§ **The problem**
Could you restate the data word for word?

[Saved entries]
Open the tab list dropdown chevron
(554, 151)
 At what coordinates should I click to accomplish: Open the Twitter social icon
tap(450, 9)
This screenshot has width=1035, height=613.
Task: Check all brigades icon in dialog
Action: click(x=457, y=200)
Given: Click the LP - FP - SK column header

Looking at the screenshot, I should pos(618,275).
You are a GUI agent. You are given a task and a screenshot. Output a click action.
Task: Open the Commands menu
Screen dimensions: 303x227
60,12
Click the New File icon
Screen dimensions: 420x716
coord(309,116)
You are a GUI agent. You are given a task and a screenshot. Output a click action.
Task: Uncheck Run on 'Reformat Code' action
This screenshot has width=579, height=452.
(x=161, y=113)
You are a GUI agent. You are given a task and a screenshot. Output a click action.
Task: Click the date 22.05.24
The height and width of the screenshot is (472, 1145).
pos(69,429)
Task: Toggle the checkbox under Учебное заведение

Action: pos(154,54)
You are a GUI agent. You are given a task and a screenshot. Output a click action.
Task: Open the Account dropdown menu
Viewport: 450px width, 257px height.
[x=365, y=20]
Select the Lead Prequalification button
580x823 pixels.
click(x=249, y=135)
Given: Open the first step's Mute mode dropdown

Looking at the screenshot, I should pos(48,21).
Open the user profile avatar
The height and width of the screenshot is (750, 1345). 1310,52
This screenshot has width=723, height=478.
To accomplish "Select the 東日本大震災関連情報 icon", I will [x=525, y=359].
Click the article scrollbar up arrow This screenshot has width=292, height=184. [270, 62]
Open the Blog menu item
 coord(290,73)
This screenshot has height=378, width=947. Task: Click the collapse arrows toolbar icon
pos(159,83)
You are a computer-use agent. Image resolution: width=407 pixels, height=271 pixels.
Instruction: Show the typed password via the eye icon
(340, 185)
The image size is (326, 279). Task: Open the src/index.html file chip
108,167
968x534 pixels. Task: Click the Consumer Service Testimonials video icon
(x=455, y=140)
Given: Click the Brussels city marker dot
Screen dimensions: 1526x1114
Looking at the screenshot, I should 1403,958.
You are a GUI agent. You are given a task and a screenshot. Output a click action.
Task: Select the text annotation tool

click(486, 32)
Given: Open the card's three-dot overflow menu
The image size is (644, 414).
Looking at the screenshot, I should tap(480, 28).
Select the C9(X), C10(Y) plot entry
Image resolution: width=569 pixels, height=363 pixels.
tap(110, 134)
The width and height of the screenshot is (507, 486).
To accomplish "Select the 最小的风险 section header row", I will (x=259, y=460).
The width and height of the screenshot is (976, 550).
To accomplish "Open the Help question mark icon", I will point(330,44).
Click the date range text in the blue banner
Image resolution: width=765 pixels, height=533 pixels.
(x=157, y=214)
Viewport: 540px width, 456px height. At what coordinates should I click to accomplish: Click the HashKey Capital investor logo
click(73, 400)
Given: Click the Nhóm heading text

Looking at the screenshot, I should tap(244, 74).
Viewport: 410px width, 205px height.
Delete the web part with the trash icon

§ **Finished exercise**
Open the tab list dropdown chevron
(554, 151)
 At what coordinates should I click to accomplish: Open the Twitter social icon
tap(450, 9)
This screenshot has width=1035, height=613.
Task: Check all brigades icon in dialog
Action: click(x=457, y=200)
Given: Click the LP - FP - SK column header

Looking at the screenshot, I should pos(618,275).
You are a GUI agent. You are given a task and a screenshot. Output a click action.
Task: Open the Commands menu
Screen dimensions: 303x227
60,12
Click the New File icon
Screen dimensions: 420x716
coord(309,116)
You are a GUI agent. You are given a task and a screenshot. Output a click action.
Task: Uncheck Run on 'Reformat Code' action
This screenshot has width=579, height=452.
(x=161, y=113)
You are a GUI agent. You are given a task and a screenshot. Output a click action.
Task: Click the date 22.05.24
The height and width of the screenshot is (472, 1145).
pos(69,429)
Task: Toggle the checkbox under Учебное заведение

Action: pos(154,54)
You are a GUI agent. You are given a task and a screenshot. Output a click action.
Task: Open the Account dropdown menu
Viewport: 450px width, 257px height.
[x=365, y=20]
Select the Lead Prequalification button
580x823 pixels.
click(x=249, y=135)
Given: Open the first step's Mute mode dropdown

Looking at the screenshot, I should pos(48,21).
Open the user profile avatar
The height and width of the screenshot is (750, 1345). 1310,52
This screenshot has width=723, height=478.
To accomplish "Select the 東日本大震災関連情報 icon", I will [x=525, y=359].
Click the article scrollbar up arrow This screenshot has width=292, height=184. [270, 62]
Open the Blog menu item
 coord(290,73)
This screenshot has height=378, width=947. Task: Click the collapse arrows toolbar icon
pos(159,83)
You are a computer-use agent. Image resolution: width=407 pixels, height=271 pixels.
Instruction: Show the typed password via the eye icon
(340, 185)
The image size is (326, 279). Task: Open the src/index.html file chip
108,167
968x534 pixels. Task: Click the Consumer Service Testimonials video icon
(x=455, y=140)
Given: Click the Brussels city marker dot
Screen dimensions: 1526x1114
Looking at the screenshot, I should 1403,958.
You are a GUI agent. You are given a task and a screenshot. Output a click action.
Task: Select the text annotation tool

click(486, 32)
Given: Open the card's three-dot overflow menu
The image size is (644, 414).
Looking at the screenshot, I should tap(480, 28).
Select the C9(X), C10(Y) plot entry
Image resolution: width=569 pixels, height=363 pixels.
tap(110, 134)
The width and height of the screenshot is (507, 486).
To accomplish "Select the 最小的风险 section header row", I will (x=259, y=460).
The width and height of the screenshot is (976, 550).
To accomplish "Open the Help question mark icon", I will point(330,44).
Click the date range text in the blue banner
Image resolution: width=765 pixels, height=533 pixels.
(x=157, y=214)
Viewport: 540px width, 456px height. At what coordinates should I click to accomplish: Click the HashKey Capital investor logo
click(73, 400)
Given: Click the Nhóm heading text

Looking at the screenshot, I should tap(244, 74).
Viewport: 410px width, 205px height.
Delete the web part with the trash icon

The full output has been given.